MVAPICH2 over OpenStack with SR-IOV: An Efficient Approach to Build HPC Clouds Cloud Computing with Virtualization offers attractive flexibility and elasticity to deliver resources by providing a platform for consolidating complex IT resources in a scalable manner. However, efficiently running HPC applications on Cloud Computing systems is still full of challenges. One of the biggest hurdles in building efficient HPC clouds is the unsatisfactory performance offered by underlying virtualized environments, more specifically, virtualized I/O devices. Recently, Single Root I/O Virtualization (SR-IOV) technology has been steadily gaining momentum for high-performance interconnects such as InfiniBand and 10GigE. Due to its near native performance for inter-node communication, many cloud systems such as Amazon EC2 have been using SR-IOV in their production environments. Nevertheless, recent studies have shown that the SR-IOV scheme lacks locality aware communication support, which leads to performance overheads for inter-VM communication within the same physical node.
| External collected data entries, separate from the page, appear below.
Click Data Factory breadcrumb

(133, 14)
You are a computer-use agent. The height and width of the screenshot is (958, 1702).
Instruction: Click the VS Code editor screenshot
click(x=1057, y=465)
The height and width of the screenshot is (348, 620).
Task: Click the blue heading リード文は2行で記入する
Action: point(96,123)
In this paper, we propose an efficient approach to build HPC clouds based on MVAPICH2 over Open Stack with SR-IOV. We first propose an extension for Open Stack Nova system to enable the IV Shmem channel in deployed virtual machines. We further present and discuss our high-performance design of virtual machine aware MVAPICH2 library over Open Stack-based HPC Clouds. Our design can fully take advantage of high-performance SR-IOV communication for inter-node communication as well as Inter-VM Shmem (IVShmem) for intra-node communication. A comprehensive performance evaluation with micro-benchmarks and HPC applications has been conducted on an experimental Open Stack-based HPC cloud and Amazon EC2. The evaluation results on the experimental HPC cloud show that our design and extension can deliver near bare-metal performance for implementing SR-IOV-based HPC clouds with virtualization. Further, compared with the performance on EC2, our experimental HPC cloud can exhibit up to 160X, 65X, 12X – mprovement potential in terms of point-to-point, collective and application for future HPC clouds.